Python Web Scraper with Attribute HTML Tags

I am trying to create a web scraper that will parse a publications webpage and extract authors. The skeletal structure of a web page is as follows:

<html> <body> <div id="container"> <div id="contents"> <table> <tbody> <tr> <td class="author">####I want whatever is located here ###</td> </tr> </tbody> </table> </div> </div> </body> </html> 

I am trying to use BeautifulSoup and lxml so far to accomplish this task, but I am not sure how to handle the two div tags and the td tag because they have attributes. In addition to this, I'm not sure if I should rely more on BeautifulSoup or lxml or a combination of both. What should I do?

At the moment, my code is as follows:

  import re import urllib2,sys import lxml from lxml import etree from lxml.html.soupparser import fromstring from lxml.etree import tostring from lxml.cssselect import CSSSelector from BeautifulSoup import BeautifulSoup, NavigableString address='http://www.example.com/' html = urllib2.urlopen(address).read() soup = BeautifulSoup(html) html=soup.prettify() html=html.replace('&nbsp', '&#160') html=html.replace('&iacute','&#237') root=fromstring(html) 

I understand that many import statements may be redundant, but I just copied what I had in the more source file.

EDIT: I suppose I didn't make it clear enough, but I have some tags on the page that I want to clear.

+7
python lxml screen-scraping beautifulsoup
source share
4 answers

It is not clear to me from your question why you need to worry about div tags - how about just:

 soup = BeautifulSoup(html) thetd = soup.find('td', attrs={'class': 'author'}) print thetd.string 

In the HTML file that you specified, the launch is done exactly:

 ####I want whatever is located here ### 

which you apparently need.
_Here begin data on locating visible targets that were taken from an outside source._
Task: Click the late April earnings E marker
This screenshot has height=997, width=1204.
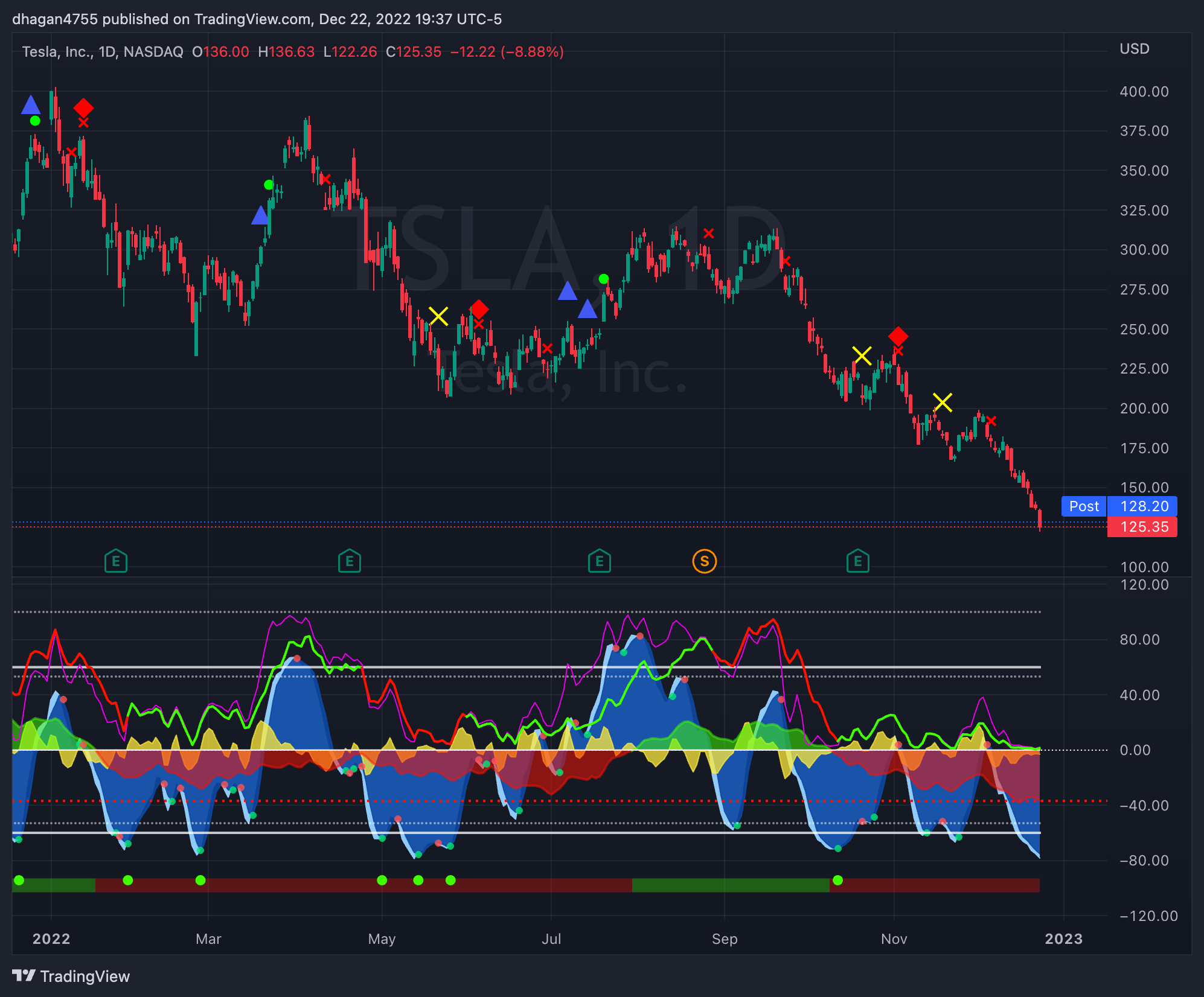Action: (x=349, y=562)
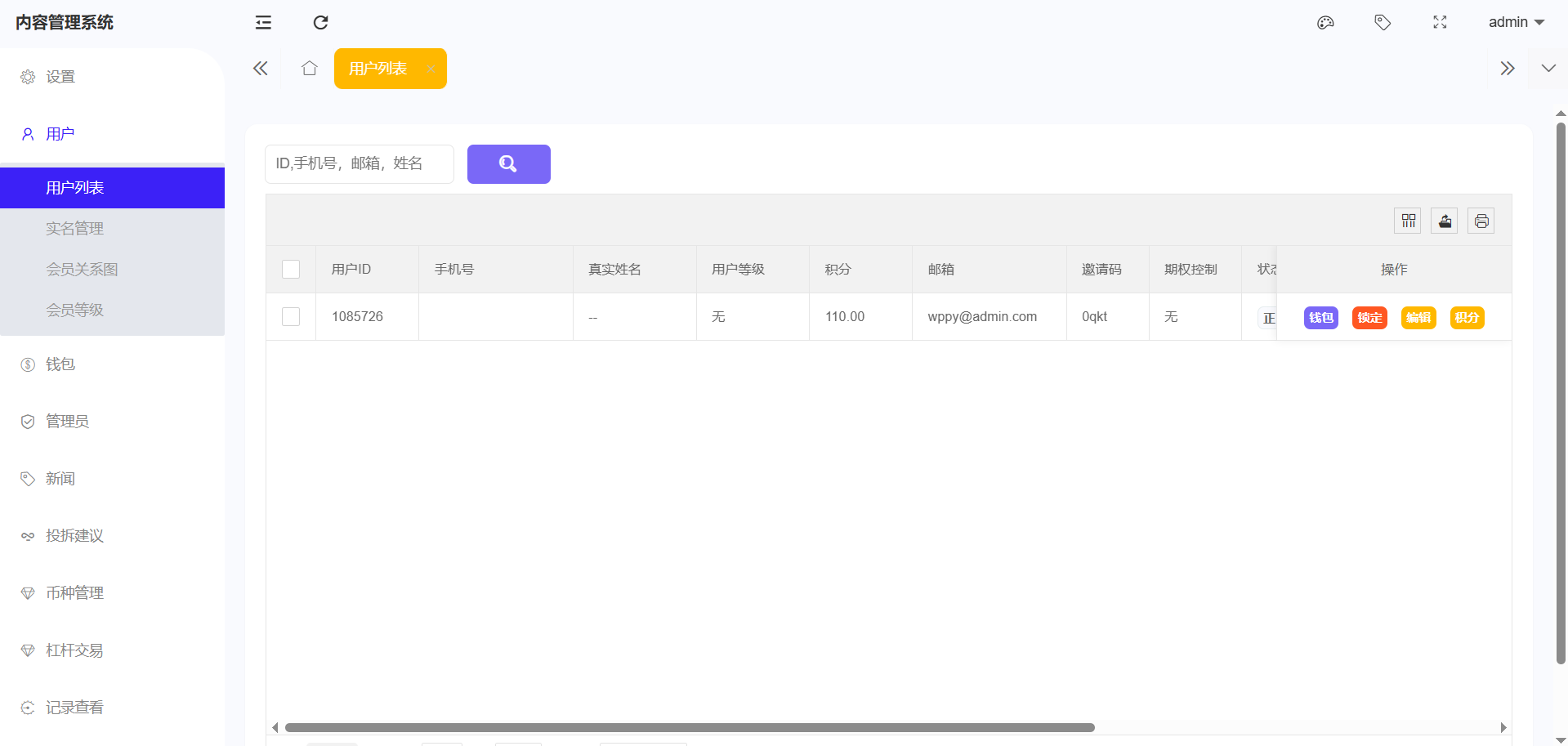
Task: Click the orange 锁定 button
Action: point(1369,318)
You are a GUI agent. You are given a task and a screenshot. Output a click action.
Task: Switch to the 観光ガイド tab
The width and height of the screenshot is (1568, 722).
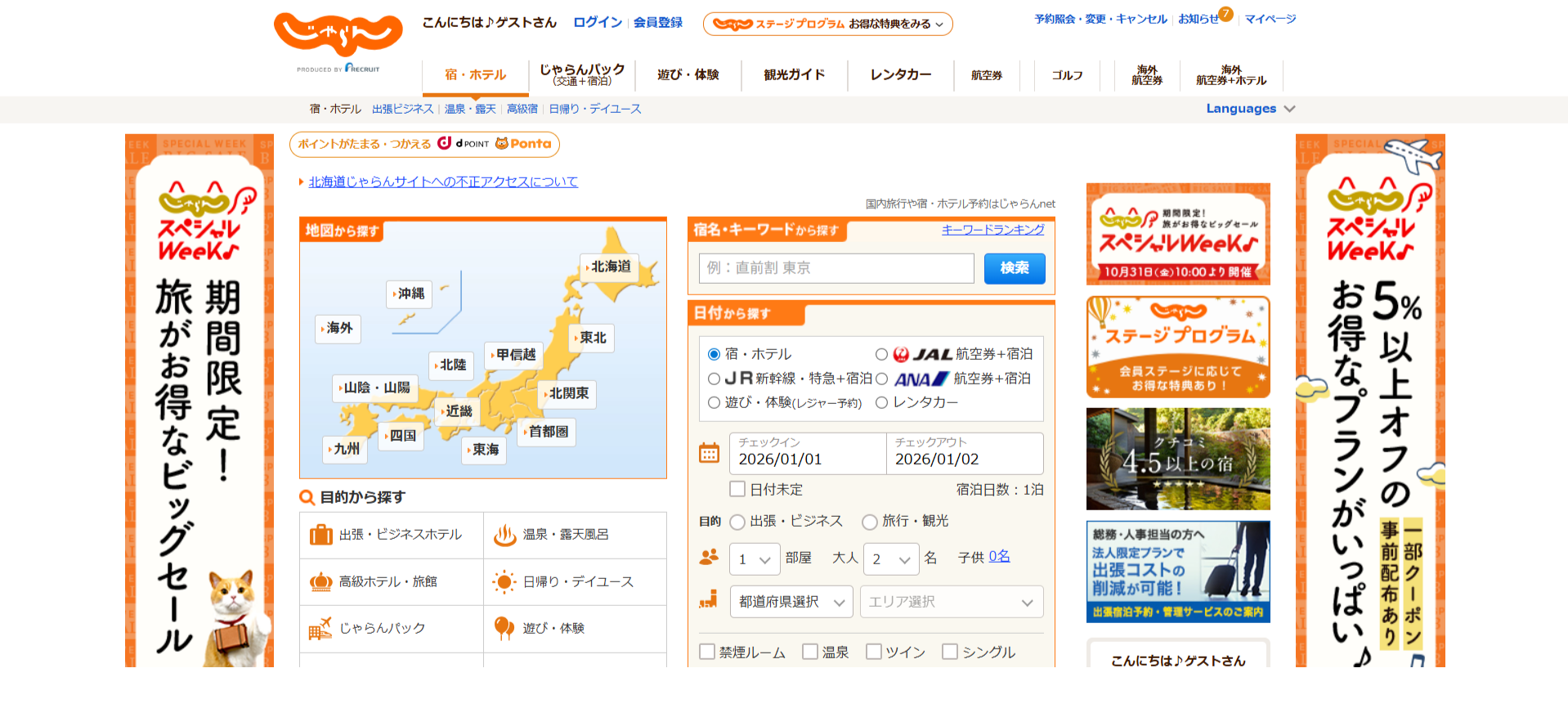tap(794, 75)
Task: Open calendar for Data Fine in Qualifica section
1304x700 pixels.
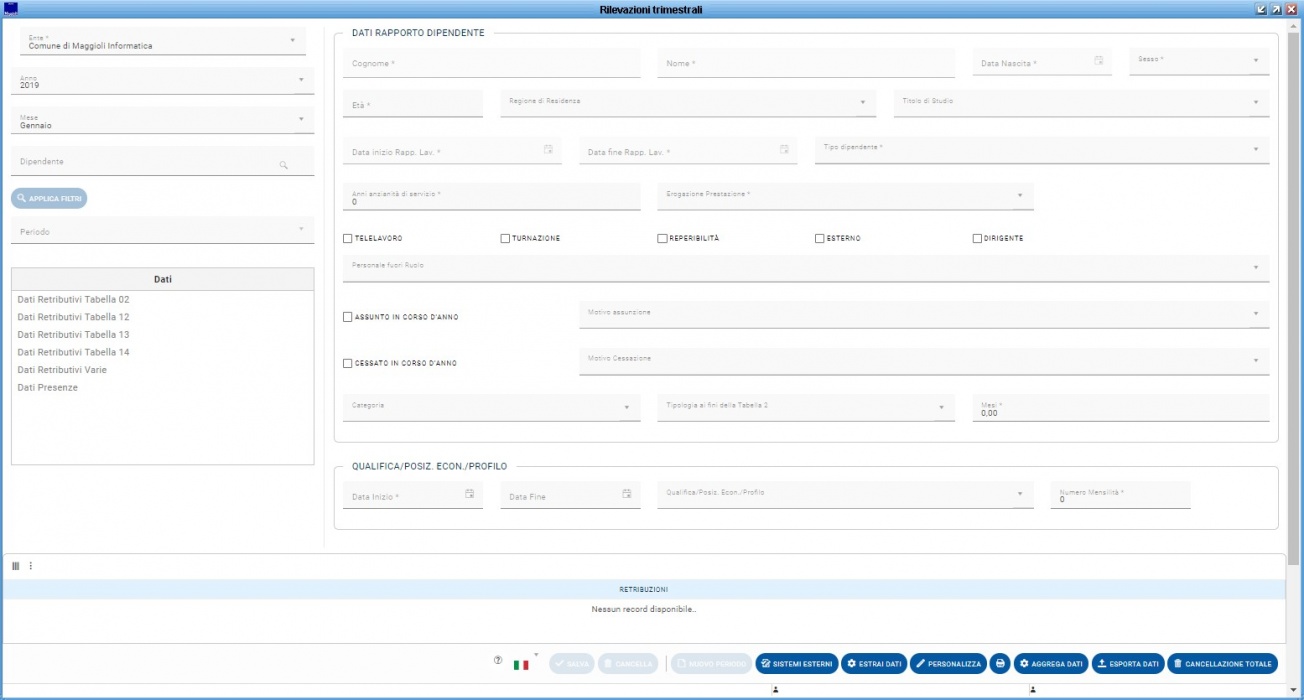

Perhaps you can better indicate what you need, and this super-simple snippet does not - a few td tags of all author classes that you need to consider (all? Just some of them?), Maybe some such tag is missing (what do you want to do in this case) and the like. It’s hard to conclude exactly what your specifications are, just from this simple example and redundant code; -).

Edit : if according to the last OP comment there are several such td tags, one per author:

 thetds = soup.findAll('td', attrs={'class': 'author'}) for thetd in thetds: print thetd.string 

... i.e. not much harder! -)

+11
source share

or you can use pyquery since BeautifulSoup is no longer actively supported, see http://www.crummy.com/software/BeautifulSoup/3.1-problems.html

install pyquery first with

 easy_install pyquery 

then your script may be as simple as

 from pyquery import PyQuery d = PyQuery('http://mywebpage/') allauthors = [ td.text() for td in d('td.author') ] 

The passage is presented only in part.